Il a accepté ce poste de médecin coordonnateur d’EHPAD en toute connaissance de cause. Il n’en attendait rien de bien folichon, comparé à l’adrénaline des grands colloques où il intervenait et où il était applaudi par la profession. Mais il était temps de laisser place au renouvellement, à la tête du prestigieux service de neurologie qu’il dirigeait. Il est doté d’une grande quantité de dignité et d’éthique. Et en médecine, la dignité et l’éthique interdisent formellement de s’agripper à une place que Plus-jeune-et-plus-brillant-que-soi (du nom indien de son successeur neurologue) peut désormais mieux occuper et faire évoluer. Alors quand le poste s’est présenté, au sein de cette maison de retraite, il l’a pris. Un poste sans grand prestige, mais comprenant malgré tout quelques défis. Même s’il connaît bien les pathologies du vieillissement, Charles n’est pas gériatre de formation. Il allait devoir le devenir sur le tas et il aimait cette idée.

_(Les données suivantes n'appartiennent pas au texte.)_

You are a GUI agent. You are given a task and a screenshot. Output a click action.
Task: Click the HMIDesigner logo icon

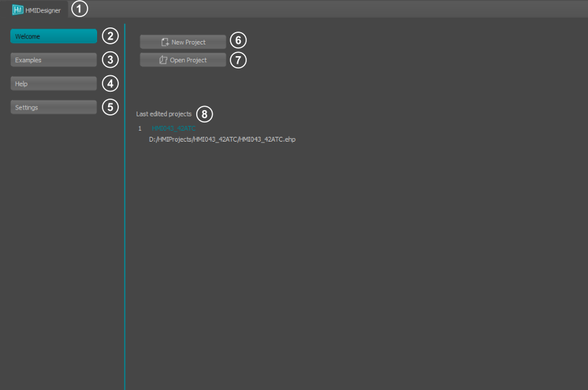[x=18, y=10]
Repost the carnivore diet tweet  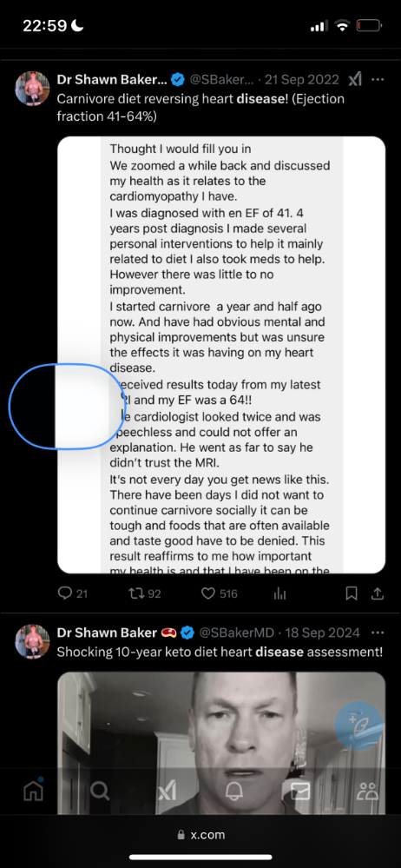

Il se doutait qu’il allait pas mal s’ennuyer. Et il en a eu très vite la confirmation. Nette et sans bavures. Pourtant, il reste discret sur le sujet. Ses commentaires seraient mal interprétés, sans doute pris pour de la condescendance. Son ennui n’est pas factuel, Charles a plein de boulot. C’est un ennui intellectuel. Il n’est plus confronté aux complexités passionnantes de la neurologie. Un soin d’escarre n’a pas grand-chose à voir avec une chirurgie éveillée du cerveau, il en est le premier désolé, mais c’est une réalité. Il n’est pas malheureux à l’EHPAD. C’est juste qu’il a été habitué à une tout autre pression, qui parfois lui pesait, mais qui aujourd’hui lui manque. Il se découvre versatile. Il n’y a pas d’âge pour les grandes prises de conscience.
Son côté philosophe a d’emblée avancé qu’il y avait plus grave. Pour s’ennuyer, il faut avoir le luxe d’être en vie. L’emmerdement est donc un privilège. Son côté taquin a clamé qu’au pire, il se mettrait au tricot. Point mousse, ou jersey donc, il commencerait par le plus facile. Voire, il apprendrait les deux dans la foulée – pourquoi pas ? Soyons fous. Tricoter pour ses petits-enfants, même s’il n’en a pas encore, c’est une belle idée. Ou pour lui, tiens, allez. Pourquoi un grand ponte de neuro ne tricoterait-il pas ? Rien que pour voir la tête de certains, ce serait à tenter. De manière bien visible et bien flagrante, à la pause-café, ou en réunion, ça devrait avoir son charme.
Au-delà de tout, il a d’emblée trouvé amusant d’attendre la retraite dans un EHPAD. Il sera aux premières loges pour décrocher une belle piaule le jour où il atteindra la limite d’âge. Paf, directement du bureau du médecin au lit de la 45, du restaurant du personnel au repas mixé, des réunions d’équipe aux redifs de l’inspecteur Derrick. Lucidité anticipatrice, mentionnait-il précédemment. Elle est pas belle, sa vie ?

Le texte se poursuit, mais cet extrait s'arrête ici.